Condense the paragraph that begins "Fahrenthold spent months" in the interview text below into a short bulleted list, keeping its main facts.

SOURCE EXTRACT:
= = = = =

Last Friday, the Newseum put David Fahrenthold’s notebook on display. (It’s next to Ben Jacobs‘s glasses in a “New Artifacts” display.)
Fahrenthold used that notebook to track Donald Trump‘s charitable donations, a quest that began last January when then candidate Trump told attendees at a caucus-day event in Waterloo, Iowa, that all the money raised at a recent political fundraiser ($6 million total, according to Trump) would be donated to veterans’ organizations.
Fahrenthold spent months trying to find where that money went. His innovative style of investigative reporting–he used Twitter to show images of his notebook to engage with readers, search for information, and track his findings along the way–earned him a Pulitzer Prize. Washingtonian spoke with Fahrenthold about the impact of his reporting, and where he’s going from here.
How did you first become interested in tracking Trump’s charitable donations?
We totally blundered into that. In 2015, I was trying to write about candidates that I could get up close to and talk to, and not be in a giant pack of reporters–so I covered a lot of loser candidates, like Jindal, Santorum, Rick Perry.
By the time I got to Iowa a lot of my candidates had dropped out. On Iowa caucus day, it seemed like it was just another one-off story. So I just followed Trump around that day, and it just so happened that I saw him do something related to his charitable giving in Waterloo, Iowa.
So much about Trump is…mysterious and slippery. Everything in his business record, you had to ask him for the details. He made himself the only source. He would either not tell you, or he was often an unreliable narrator about his own life. So the thing I liked about the charity story was, here was a chance to fact-check Trump and not have to rely on Trump as the provider of the facts. If he gave money to charity, somebody else would know. So you didn’t have to depend on him to tell you if he did or didn’t.
You won a Pulitzer, and broke a few key election stories for the Post. What’s next?
I’m part of this team that’s doing the Trump organization. I feel like I understand Trump’s character better than the average person now, having seen all of these little interactions with charity. I wanted to keep doing something that’s like that, and not just doing pure politics. So my piece of the Trump empire is the golf courses, Mar-a-Lago, and the winery.

= = = = =

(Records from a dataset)
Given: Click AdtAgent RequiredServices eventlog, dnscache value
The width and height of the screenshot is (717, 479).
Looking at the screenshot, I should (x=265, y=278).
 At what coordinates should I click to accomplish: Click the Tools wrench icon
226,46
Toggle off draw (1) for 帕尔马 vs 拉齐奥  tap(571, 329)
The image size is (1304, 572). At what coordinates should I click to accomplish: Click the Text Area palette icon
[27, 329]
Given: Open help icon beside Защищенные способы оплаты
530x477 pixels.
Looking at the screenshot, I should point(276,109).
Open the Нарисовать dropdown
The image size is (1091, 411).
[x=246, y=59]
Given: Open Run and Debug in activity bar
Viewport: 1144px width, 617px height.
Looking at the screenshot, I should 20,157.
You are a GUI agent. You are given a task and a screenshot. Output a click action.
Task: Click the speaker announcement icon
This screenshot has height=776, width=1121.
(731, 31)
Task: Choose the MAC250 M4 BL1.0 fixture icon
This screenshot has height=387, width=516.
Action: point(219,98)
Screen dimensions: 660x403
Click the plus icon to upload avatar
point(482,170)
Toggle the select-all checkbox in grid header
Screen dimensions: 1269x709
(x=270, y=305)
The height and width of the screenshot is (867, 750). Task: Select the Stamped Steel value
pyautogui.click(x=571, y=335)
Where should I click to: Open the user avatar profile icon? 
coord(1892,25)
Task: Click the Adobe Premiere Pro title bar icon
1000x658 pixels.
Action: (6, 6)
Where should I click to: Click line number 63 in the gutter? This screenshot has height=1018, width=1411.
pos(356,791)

= = = = =

WRITTEN ANSWER:
- Fahrenthold spent months trying to trace where the money went.
- His investigative reporting used Twitter to show images of his notebook, engage with readers, search for information, and track his findings.
- This reporting earned him a Pulitzer Prize.
- Washingtonian interviewed him about the impact of his reporting and where he is going next.